The results also showed that compared with their nondiabetic counterparts, women with diabetes were more likely to have a higher body mass index and less likely to be physically active, a finding that suggests these 2 risk factors could be “major mediating factors.”
Nevertheless, they note the association remained significant after controlling for body mass index and lifestyle factors, which suggests “depression has effects on incident diabetes independent of adiposity and inactivity.”
The finding that women taking antidepressant medications were at higher risk of developing type 2 diabetes compared with those with severe depressive symptoms or physician-diagnosed depression has at least 2 possible explanations — antidepressant medications may be a marker of more severe, chronic, or recurrent depression or the medications themselves may increase diabetes risk.
“Although antidepressant medication use might be a marker of severe depression, its specific association with elevated risk of diabetes warrants further scrutiny,” they write.
In addition, the study authors note that these findings reinforce the hypothesis that diabetes may be related to stress: “Depression may result from the biochemical changes directly caused by diabetes or its treatment, or from the stresses and strains associated with living with diabetes and its often debilitating consequences.”

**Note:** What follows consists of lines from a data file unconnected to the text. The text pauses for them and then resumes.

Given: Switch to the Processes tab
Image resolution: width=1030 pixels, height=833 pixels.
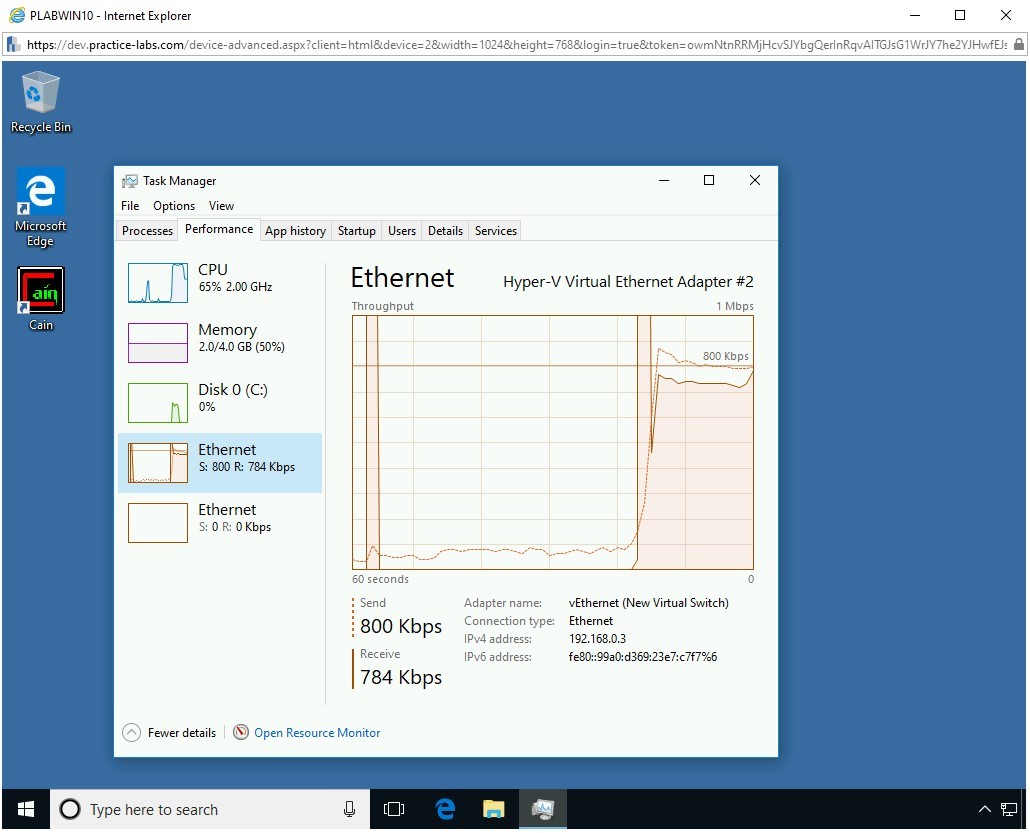Looking at the screenshot, I should [147, 231].
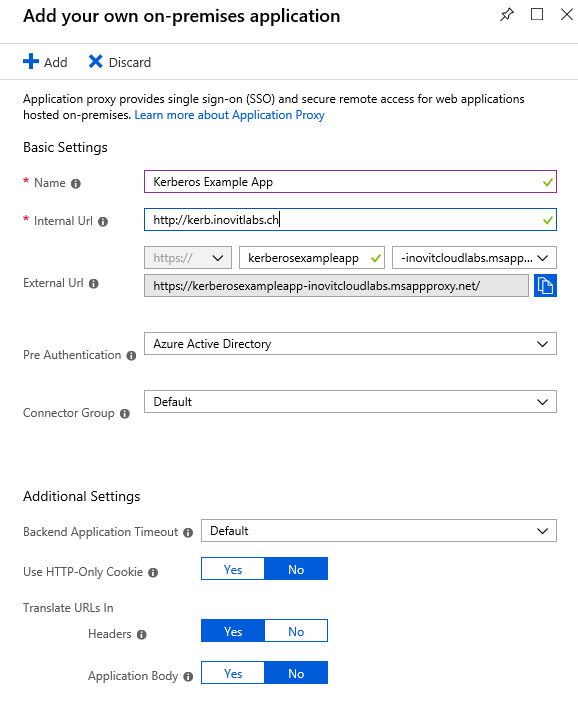
Task: Click the Internal Url info icon
Action: coord(103,221)
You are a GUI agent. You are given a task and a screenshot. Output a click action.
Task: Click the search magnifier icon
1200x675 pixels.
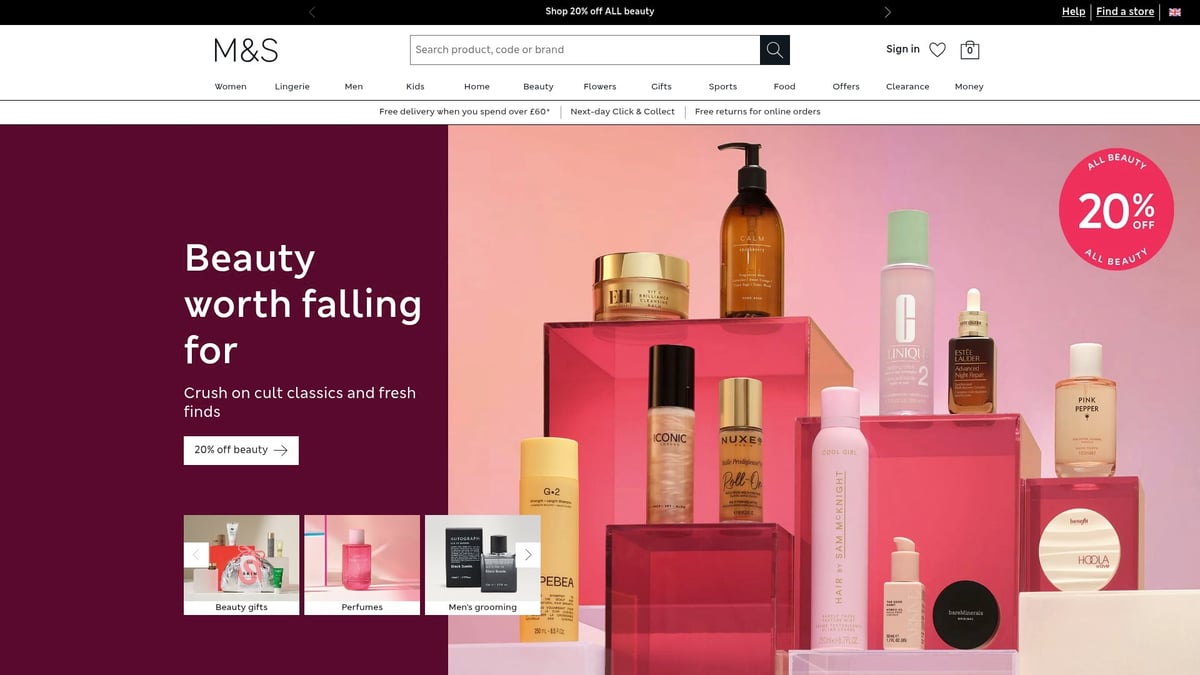point(774,50)
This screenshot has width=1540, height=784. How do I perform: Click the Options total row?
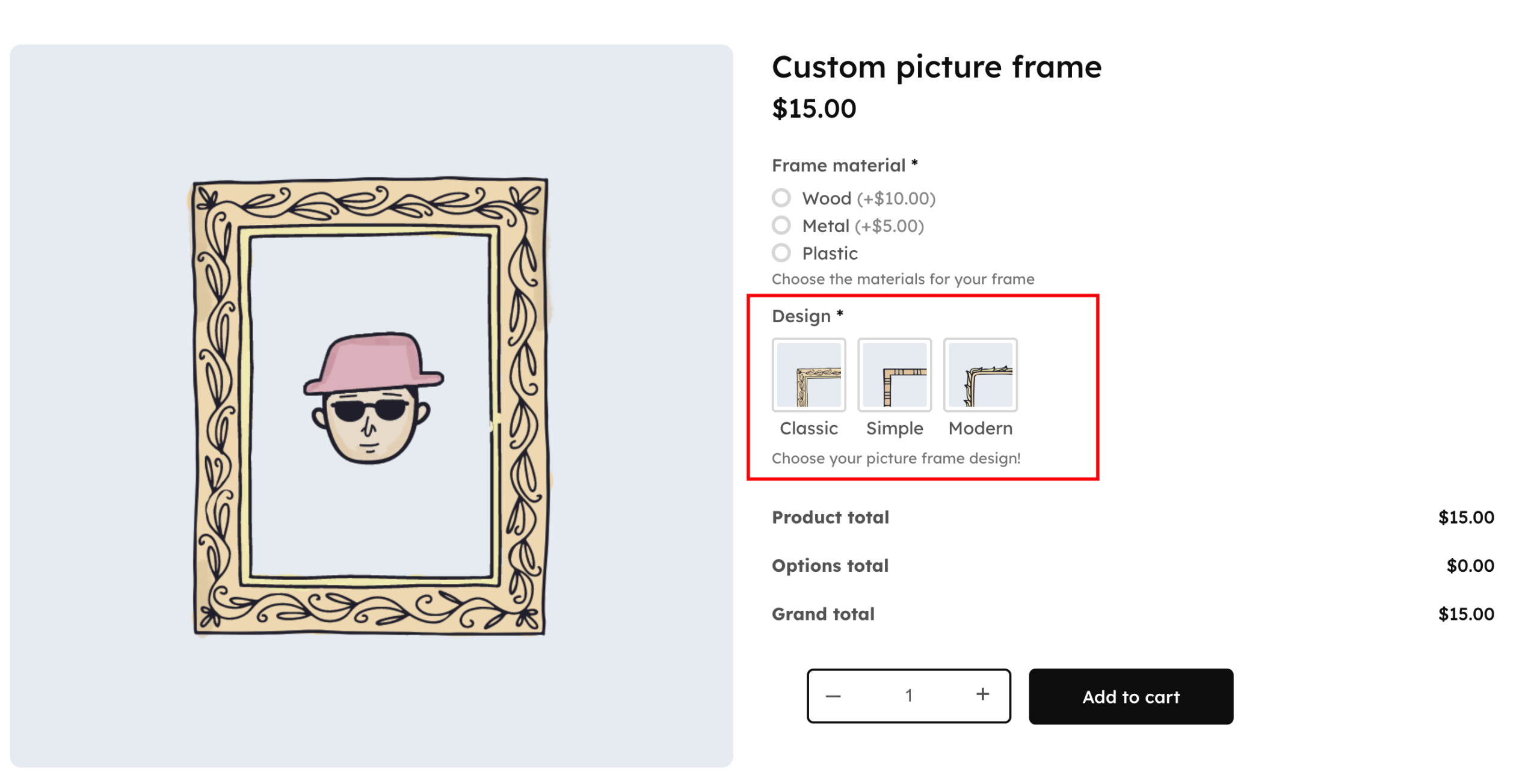click(x=829, y=565)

“This large, well-established cohort study provides evidence that the association between depression and diabetes is bidirectional and this association is partially explained by, but independent of, other known risk factors such as adiposity and lifestyle variables. Future studies are needed to confirm our findings in different populations and to investigate the potential mechanisms underlying this association,” the investigators conclude.
The study was funded by the National Institutes of Health and the National Alliance for Research on Schizophrenia and Depression. The study authors have disclosed no relevant financial relationships.